An SSMer disputed "the disability/non-ability distinction" (her words) that she noticed in remarks where I had distinguished the variable nature of human fertility which is two-sexed and the constant nonfertility of the one-sexed scenario.
Basically, fertility requires two sexes and so infertility is a disability of reproductive powers of the male-female twosome. On the other hand, the lack of the other sex is not a disabilty because the one-sexed scenario is not fertile (without the other sex, of course) and so it is not rightly described as infertile. Indeed the lack of the other sex is deemed both desirable and definitive of the homosexualized one-sexed scenario that the SSMer had emphasized. That nonfertility is not the moral nor the legal equivalent of infertility.

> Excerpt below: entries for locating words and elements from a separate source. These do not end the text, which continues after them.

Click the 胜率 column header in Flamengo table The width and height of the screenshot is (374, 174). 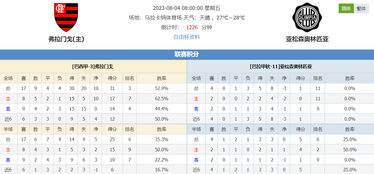click(161, 78)
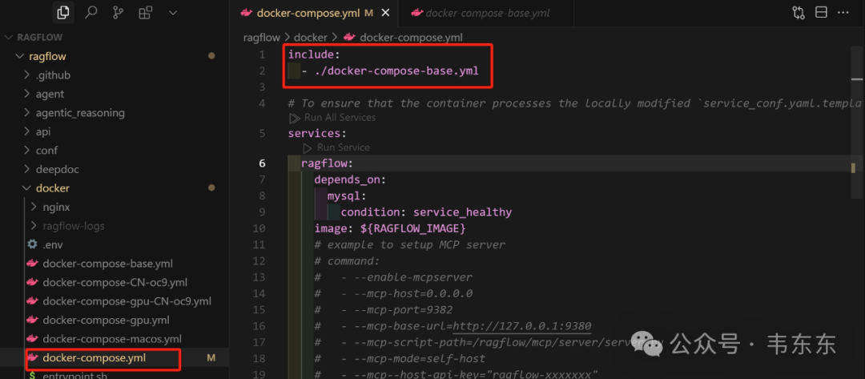Collapse the docker folder
This screenshot has width=865, height=379.
(52, 188)
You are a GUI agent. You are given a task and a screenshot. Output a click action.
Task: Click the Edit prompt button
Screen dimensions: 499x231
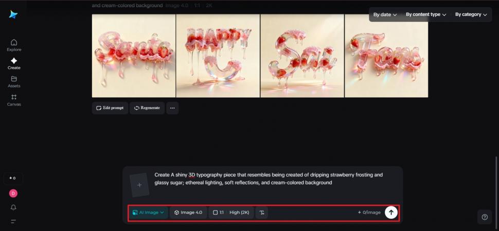tap(110, 108)
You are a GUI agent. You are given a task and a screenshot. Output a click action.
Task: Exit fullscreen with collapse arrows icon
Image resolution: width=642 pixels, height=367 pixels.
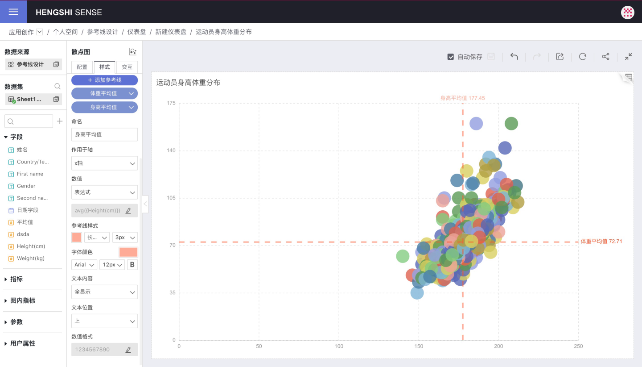click(629, 57)
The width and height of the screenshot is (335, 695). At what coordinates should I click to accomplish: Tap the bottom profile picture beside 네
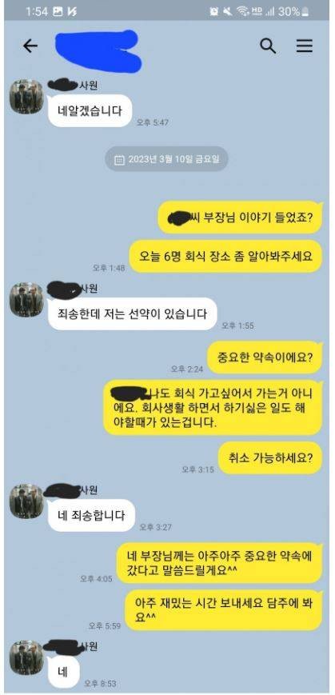point(26,657)
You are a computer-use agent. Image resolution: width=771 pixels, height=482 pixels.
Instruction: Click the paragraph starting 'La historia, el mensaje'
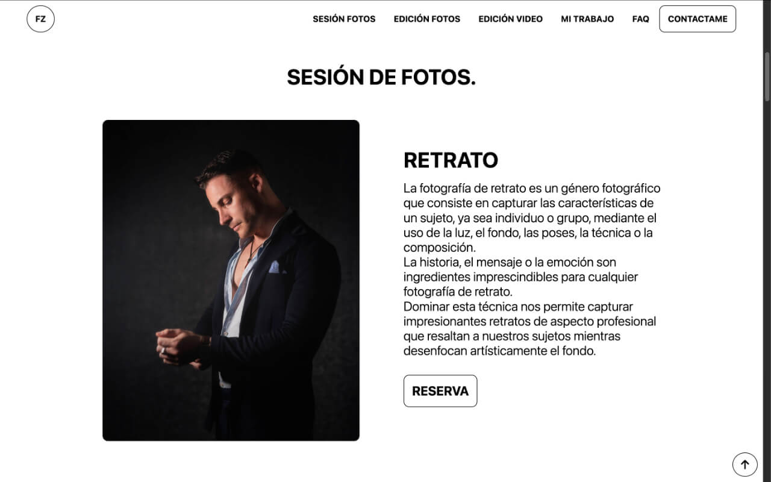(521, 277)
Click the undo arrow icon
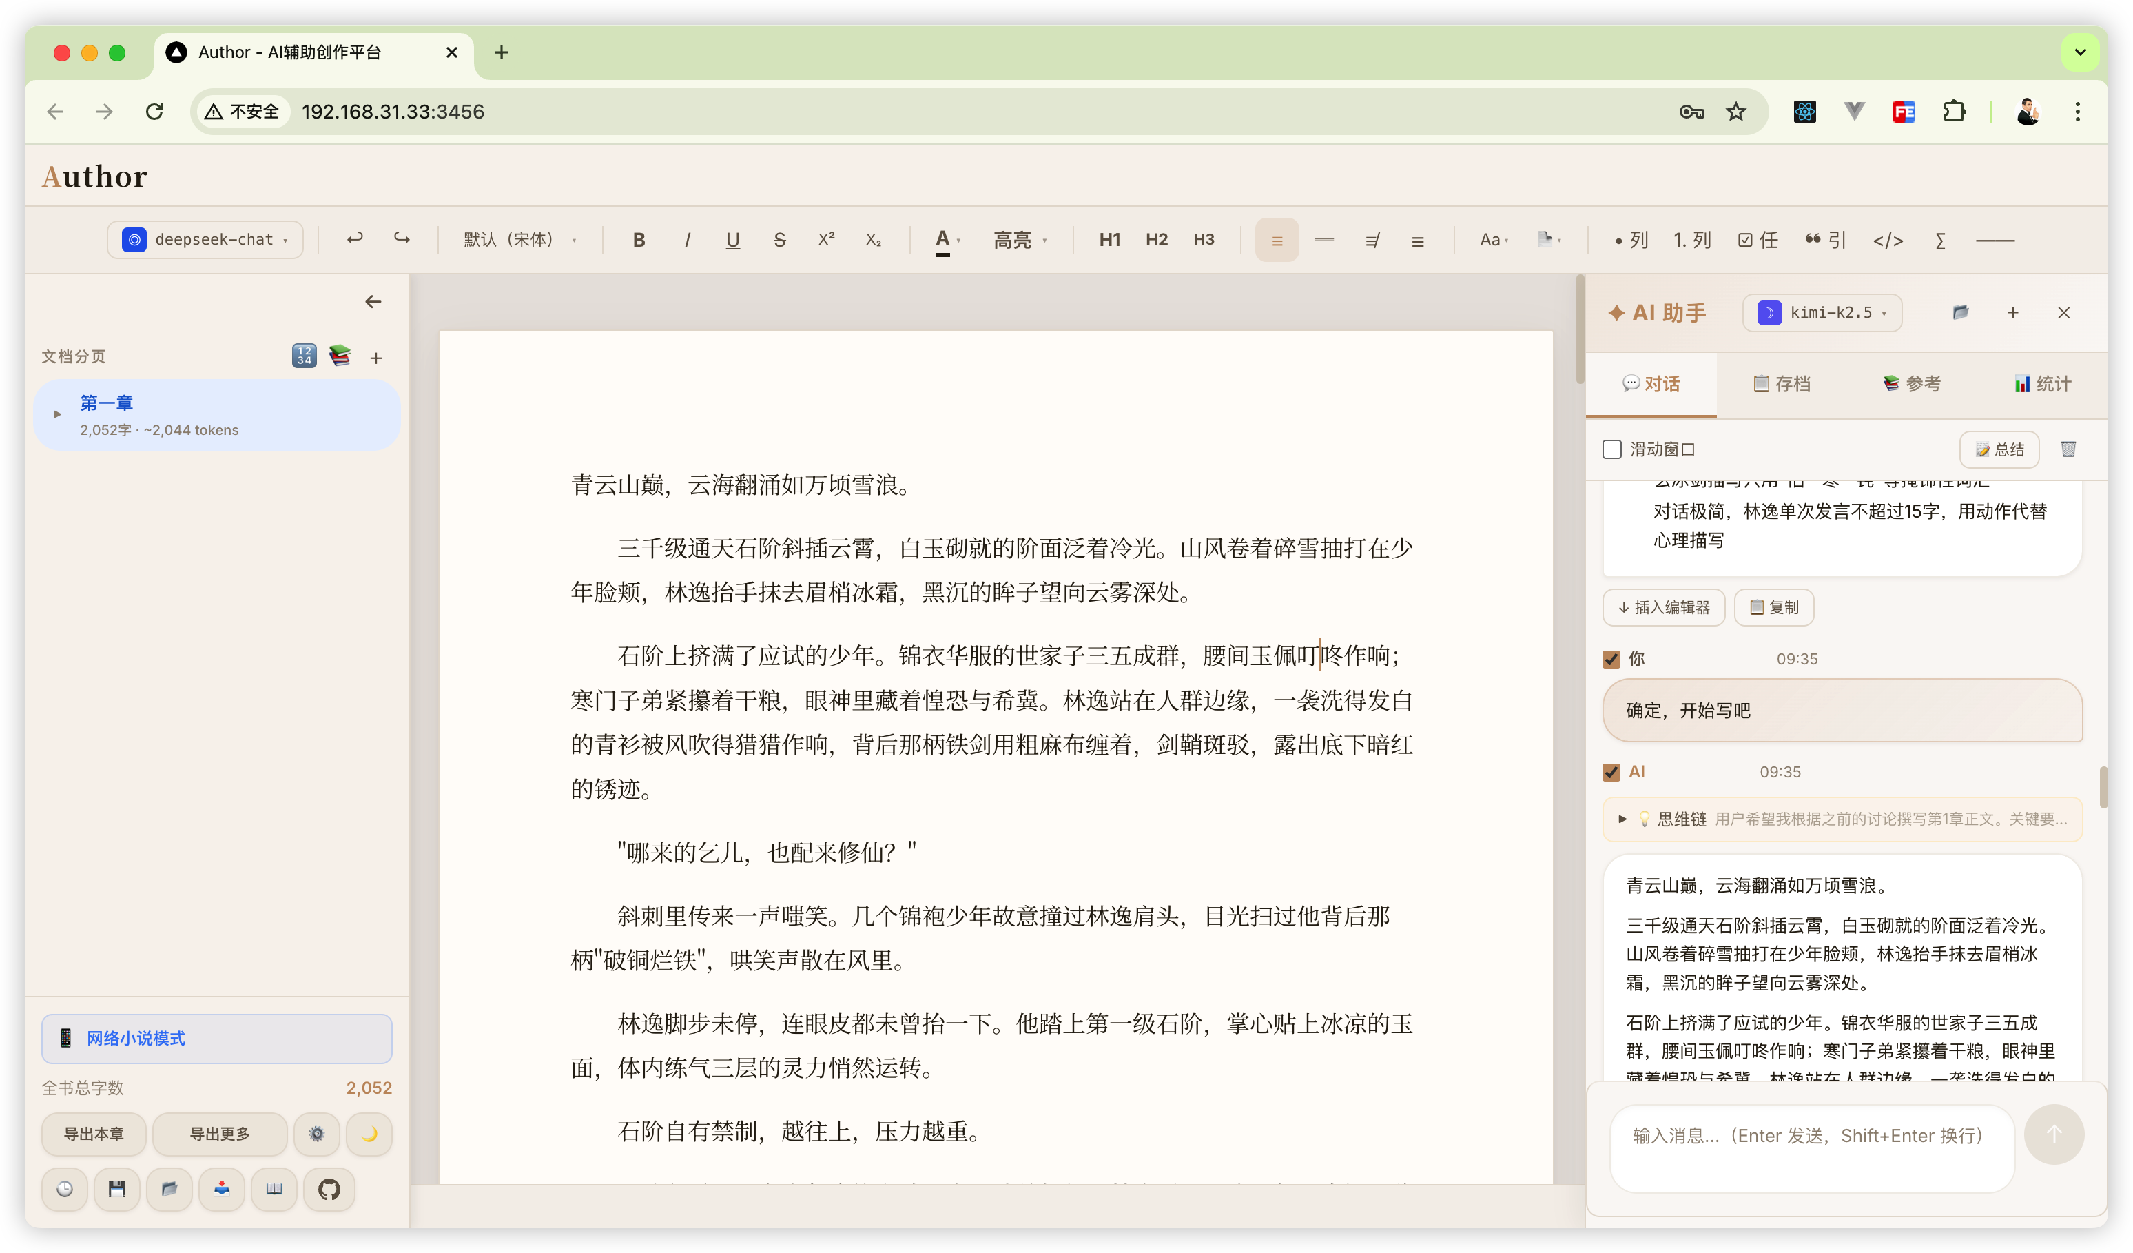 pyautogui.click(x=355, y=240)
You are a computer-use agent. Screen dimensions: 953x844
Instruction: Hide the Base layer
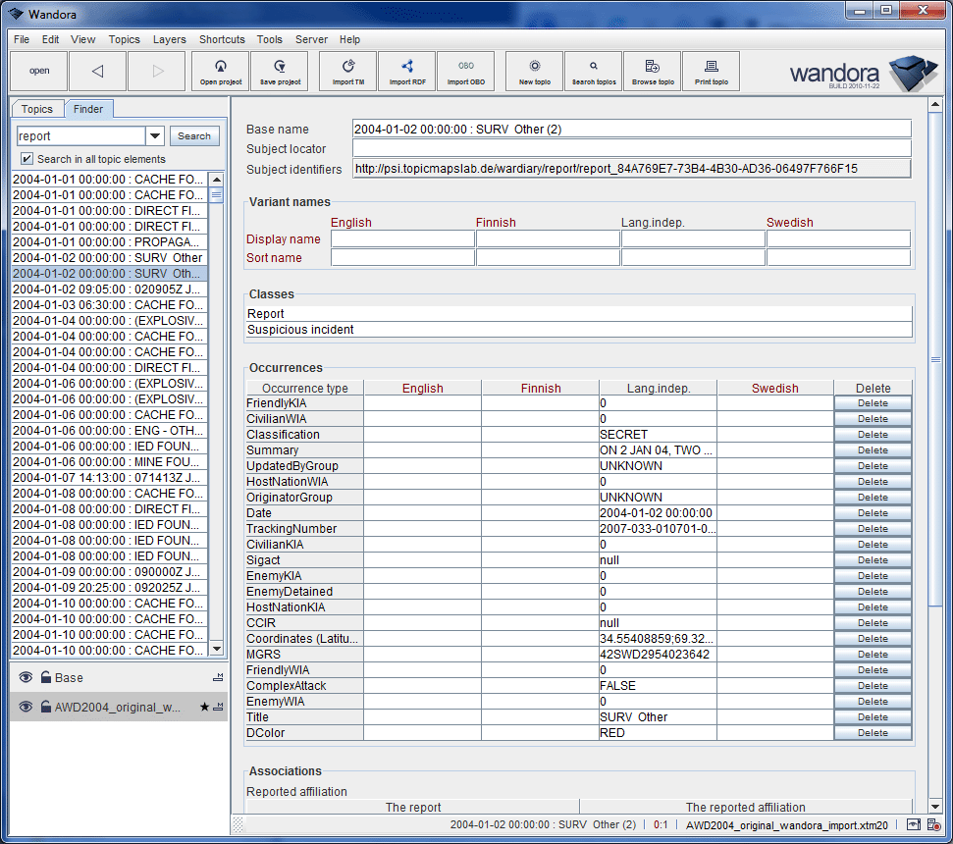[26, 677]
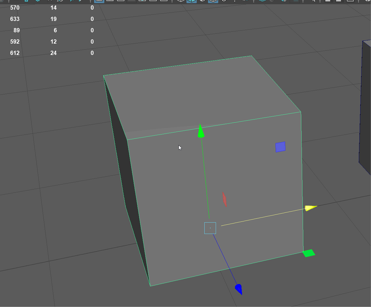Toggle the grid display button in toolbar

point(99,1)
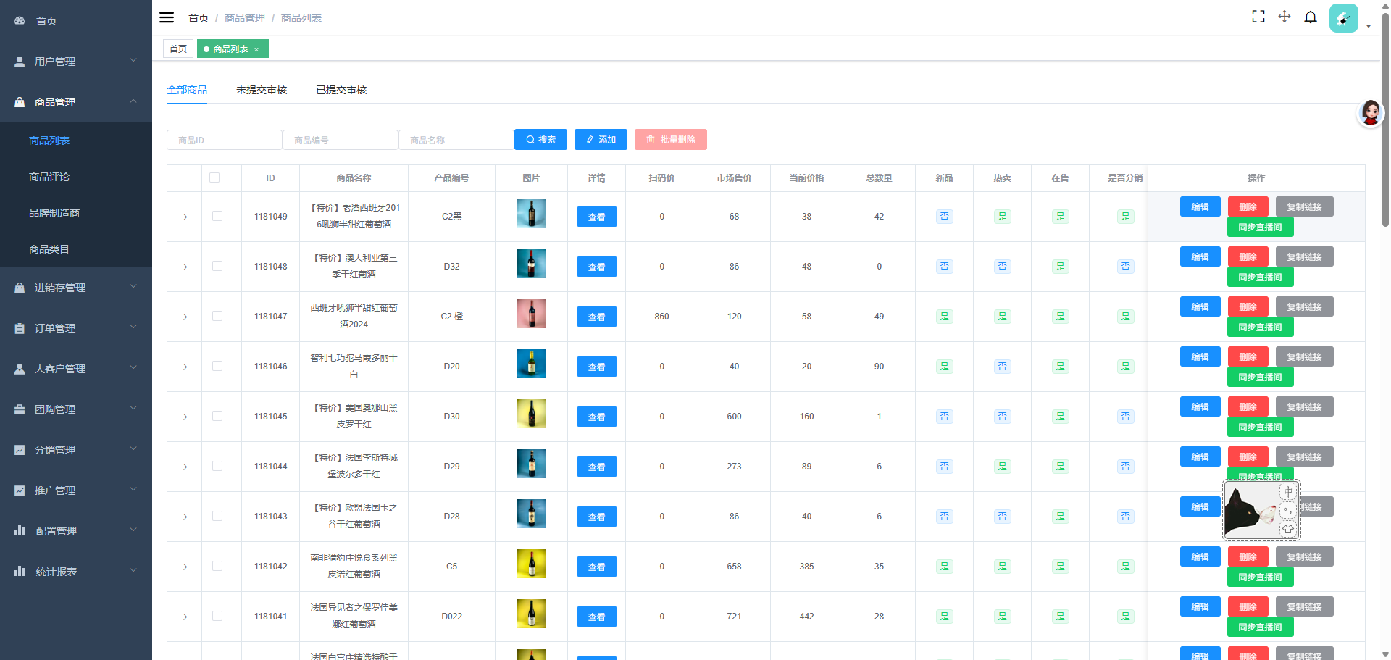Viewport: 1391px width, 660px height.
Task: Click the notification bell icon
Action: tap(1311, 17)
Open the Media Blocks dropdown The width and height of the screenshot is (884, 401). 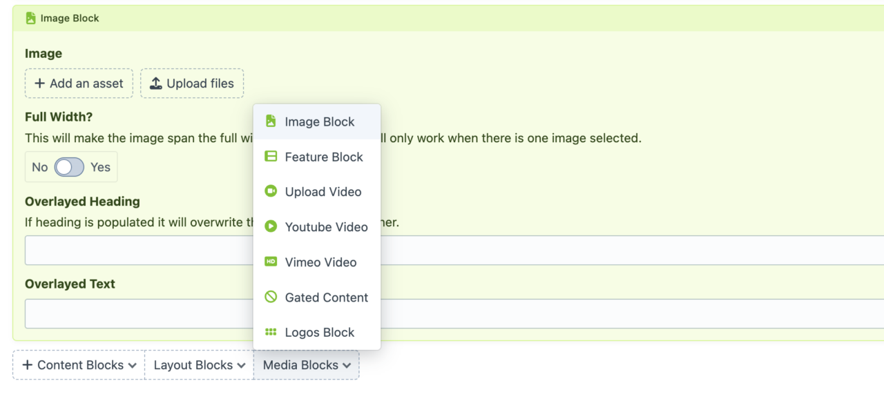coord(307,365)
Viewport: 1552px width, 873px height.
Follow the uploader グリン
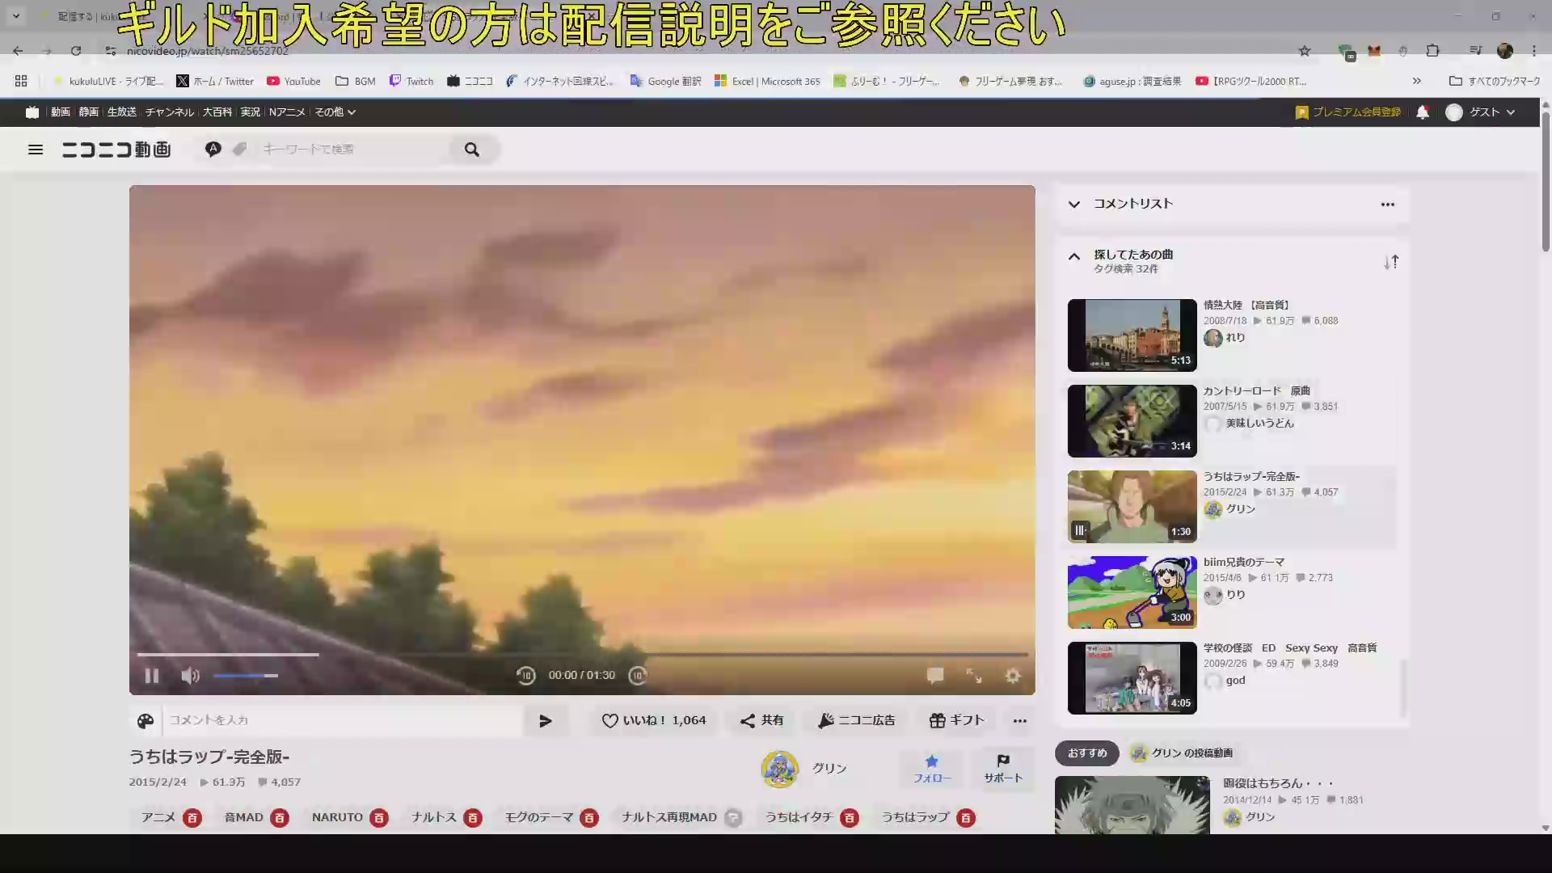tap(932, 769)
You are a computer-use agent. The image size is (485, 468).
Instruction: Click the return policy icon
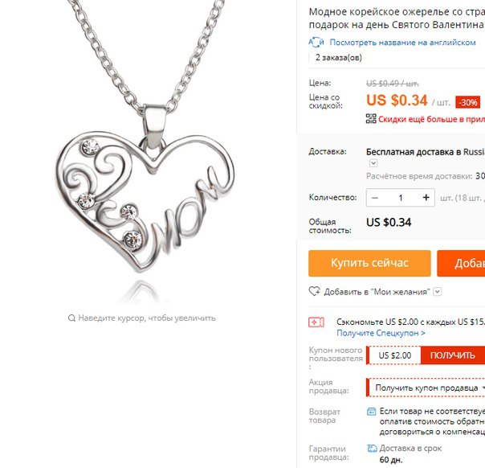371,412
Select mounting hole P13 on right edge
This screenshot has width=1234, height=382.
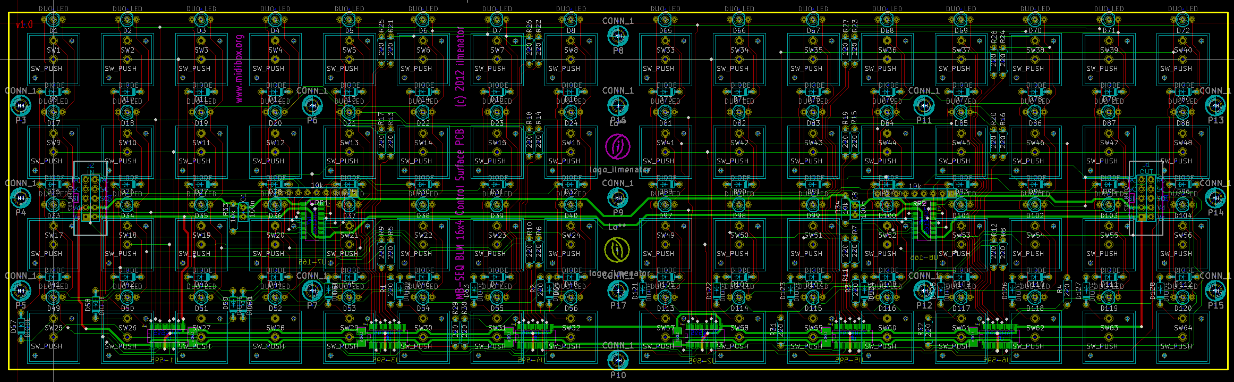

The distinction is not between disability and "non-disability", anyway.
I think that the SSMer had difficulties thinking clearly about this because of her misuse of the relevant words. It is very likely she has lost the ability to hold certain ideas in her thoughts because she had lost the necessary vocabulary with which to express those ideas. A cloud of confusion does tend to envelope SSMers. At times that is manufactured by their own rhetorical fog machine.
Fertility is an intrinsically variable ability and infertility is the corresponding disability. The nonfertility of the one-sexed scenario is simply an inability that is intrinsic and constant. That is, fertility was not disabled because it was not enabled due to the lack of the other sex. The notion and the fact of fertility/infertiltiy is extrinsic to the one-sexed scenario.
Consider, during a large part of every month, even the reproductively healthy male-female twosome is infertile. In the normal course of things, people start life prefertile, grow into fertility, and mature out of fertility. Men and women vary throughout this very significant life passage. That human generativity is variable is undisputed and in that sense it ought to be unremarkable when discussing eligibility to marry.
The inability -- the inherent nonfertility -- of the entire spectrum of the one-sexed scenarios is constant due to the lack of the other sex. That, too, ought to be undisputed as unremarkable.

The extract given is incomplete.